Whether you are new to the Christian faith, a seasoned veteran, or somewhere in-between, mentoring is needed for your spiritual growth. Though it is easy to find excuses not to be in a mentoring relationship, the benefits far outweigh any perceived inconvenience.
Here are four thoughts to keep in mind when entering a mentoring relationship to avoid spiritual death by isolation.
Before getting started in a mentoring relationship, one needs to define what kind of mentoring relationship they are looking for. A mentor once taught me to seek after three types of mentoring relationships. One type is to be mentored by another individual. Maybe a more mature individual, or someone who is part of the leadership of the church. A second type is peer-mentoring. This is someone in the same stage of life as yourself. While in youth ministry, I had an individual who was a youth pastor at another church who I would get together with. We shared our struggles and joys and prayed for each other. It is beneficial to be able to sit and discuss with someone who is going through the process you are and understands where you are coming from. The third type is where you are mentoring another individual. This could be someone new to the faith or seeking to go deeper. While I have failed at times to have all three types of mentoring relationships, it is important to bear them in mind and move towards them.
When looking for an individual to be mentored by, peer-mentored with, or to mentor, pray. Spend time praying and seeking who the Lord may bring to mind. Talk to a pastor or elder about your desire to be mentored and see if they know of any people who would be a good fit.

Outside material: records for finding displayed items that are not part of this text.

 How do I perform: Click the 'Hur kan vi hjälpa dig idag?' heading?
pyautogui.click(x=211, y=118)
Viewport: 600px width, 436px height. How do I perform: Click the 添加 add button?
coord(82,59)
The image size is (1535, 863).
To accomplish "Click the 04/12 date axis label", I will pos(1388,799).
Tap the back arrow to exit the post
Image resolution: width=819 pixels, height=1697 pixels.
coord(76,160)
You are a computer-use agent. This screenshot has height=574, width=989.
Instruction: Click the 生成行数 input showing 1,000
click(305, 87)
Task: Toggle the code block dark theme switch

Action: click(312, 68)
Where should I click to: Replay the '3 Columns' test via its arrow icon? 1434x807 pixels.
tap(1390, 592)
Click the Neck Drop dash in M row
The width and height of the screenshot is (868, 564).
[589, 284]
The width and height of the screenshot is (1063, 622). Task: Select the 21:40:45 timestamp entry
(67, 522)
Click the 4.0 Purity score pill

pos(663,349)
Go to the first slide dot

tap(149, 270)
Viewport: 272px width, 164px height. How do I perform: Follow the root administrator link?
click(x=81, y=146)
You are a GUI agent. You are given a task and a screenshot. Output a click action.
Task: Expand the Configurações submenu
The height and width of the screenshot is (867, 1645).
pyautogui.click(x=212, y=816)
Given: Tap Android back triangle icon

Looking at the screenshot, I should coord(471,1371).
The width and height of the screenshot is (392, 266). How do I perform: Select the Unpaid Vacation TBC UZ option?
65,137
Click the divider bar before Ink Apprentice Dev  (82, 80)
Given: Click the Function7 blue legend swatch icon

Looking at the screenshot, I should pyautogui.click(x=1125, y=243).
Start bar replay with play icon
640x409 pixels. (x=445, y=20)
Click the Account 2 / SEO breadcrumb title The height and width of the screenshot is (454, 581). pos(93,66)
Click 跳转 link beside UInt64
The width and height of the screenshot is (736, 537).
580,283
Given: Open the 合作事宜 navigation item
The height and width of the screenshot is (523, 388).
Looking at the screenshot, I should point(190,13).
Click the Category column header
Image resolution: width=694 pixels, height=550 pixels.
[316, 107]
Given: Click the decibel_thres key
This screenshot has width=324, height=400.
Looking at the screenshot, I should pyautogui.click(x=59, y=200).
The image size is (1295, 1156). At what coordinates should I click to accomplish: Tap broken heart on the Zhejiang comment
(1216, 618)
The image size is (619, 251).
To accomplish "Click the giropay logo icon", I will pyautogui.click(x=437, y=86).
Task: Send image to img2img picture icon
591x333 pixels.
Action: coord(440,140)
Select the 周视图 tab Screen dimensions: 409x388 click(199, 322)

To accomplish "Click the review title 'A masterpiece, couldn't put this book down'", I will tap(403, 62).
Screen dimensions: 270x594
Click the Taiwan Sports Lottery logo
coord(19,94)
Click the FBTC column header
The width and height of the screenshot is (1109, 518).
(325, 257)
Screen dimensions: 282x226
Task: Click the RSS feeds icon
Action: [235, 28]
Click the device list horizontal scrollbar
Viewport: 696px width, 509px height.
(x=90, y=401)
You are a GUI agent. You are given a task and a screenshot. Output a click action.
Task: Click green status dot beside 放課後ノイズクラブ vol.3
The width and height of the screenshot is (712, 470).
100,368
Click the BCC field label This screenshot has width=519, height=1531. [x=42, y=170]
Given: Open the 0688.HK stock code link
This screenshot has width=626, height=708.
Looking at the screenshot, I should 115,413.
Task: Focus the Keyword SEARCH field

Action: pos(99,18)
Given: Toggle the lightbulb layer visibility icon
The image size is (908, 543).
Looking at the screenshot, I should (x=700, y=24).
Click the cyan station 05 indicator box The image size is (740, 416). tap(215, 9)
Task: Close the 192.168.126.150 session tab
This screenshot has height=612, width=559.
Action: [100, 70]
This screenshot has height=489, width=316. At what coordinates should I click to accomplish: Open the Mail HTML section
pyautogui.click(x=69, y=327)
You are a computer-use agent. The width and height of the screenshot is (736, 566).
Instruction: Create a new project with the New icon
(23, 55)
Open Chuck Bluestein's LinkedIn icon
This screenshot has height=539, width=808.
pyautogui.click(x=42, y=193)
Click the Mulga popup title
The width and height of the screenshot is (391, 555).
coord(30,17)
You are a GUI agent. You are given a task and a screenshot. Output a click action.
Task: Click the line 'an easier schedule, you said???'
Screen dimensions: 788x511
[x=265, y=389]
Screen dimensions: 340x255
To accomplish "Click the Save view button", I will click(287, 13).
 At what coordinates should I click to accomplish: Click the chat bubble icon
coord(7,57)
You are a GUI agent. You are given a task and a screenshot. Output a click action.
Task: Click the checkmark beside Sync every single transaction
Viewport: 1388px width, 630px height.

Look around your Community Group (Bible Study) and see who can walk along side you as a peer-mentor. If you're being mentored and are a part of the life of the church, then most likely someone will approach you about being their mentor. If not, first talk with a pastor about their thought on you mentoring another individual. They may have reservations, if so, take it with grace and humility. Take it also as an opportunity to be mentored. Often times, they may know of someone who has expressed interest and can connect you two.
Once you have defined what type of mentoring relationship you are looking for and have been led to an individual, it is important to set the expectations together. Even if you are mentoring an individual, do not just impose your will and desires upon them, but communicate and explore with them what the mentoring relationship will look like. Discuss what you are going over and the goals. Find out if there is anything specific that your mentoree wants to go over. Maybe they are struggling with a specific sin, or want to delve deeper into studying Scripture/theology. Work out together what your times will be focused on.
A final thought is to define the time. Agree on a consistent time and place to meet. Public places are good, but I do find it difficult to discuss serious heart issues. It is hard to share openly already, add on top of that the fear that someone can overhear as you share your sin. Look for an area that has a bit of privacy and consistently meet together.
Mentoring, when done correctly, can have a lasting impact. Not only in your own life, but in the life of the individual you mentor. They in turn mentor others and a culture of accountability and encouragement begins to form. Find yourself a mentor, and when the time is right, begin to look for your "Timothy" to mentor.